Data in this exercise |
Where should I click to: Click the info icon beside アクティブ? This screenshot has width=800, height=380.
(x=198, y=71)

...

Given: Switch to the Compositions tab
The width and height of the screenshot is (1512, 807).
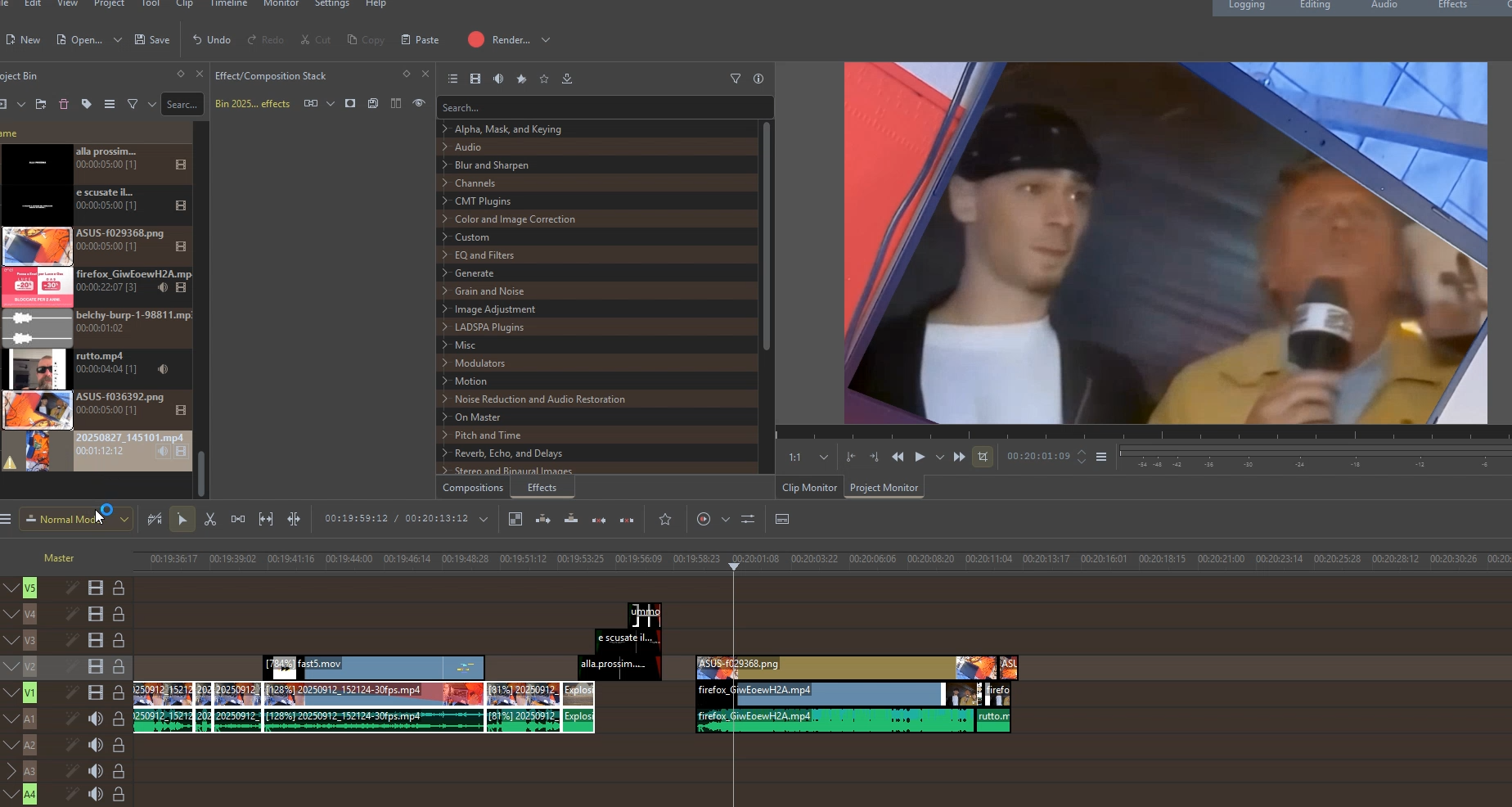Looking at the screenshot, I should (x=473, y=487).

Requirements |
Rewrite the part that opens with the line containing "Given: Switch to the Compositions tab" and closes with the line containing "Looking at the", switching "Compositions" to "Layers" and keeping everything else unchanged. Leave the pictures out of your answer.

Answer in full |
Given: Switch to the Layers tab
The width and height of the screenshot is (1512, 807).
Looking at the screenshot, I should (x=473, y=487).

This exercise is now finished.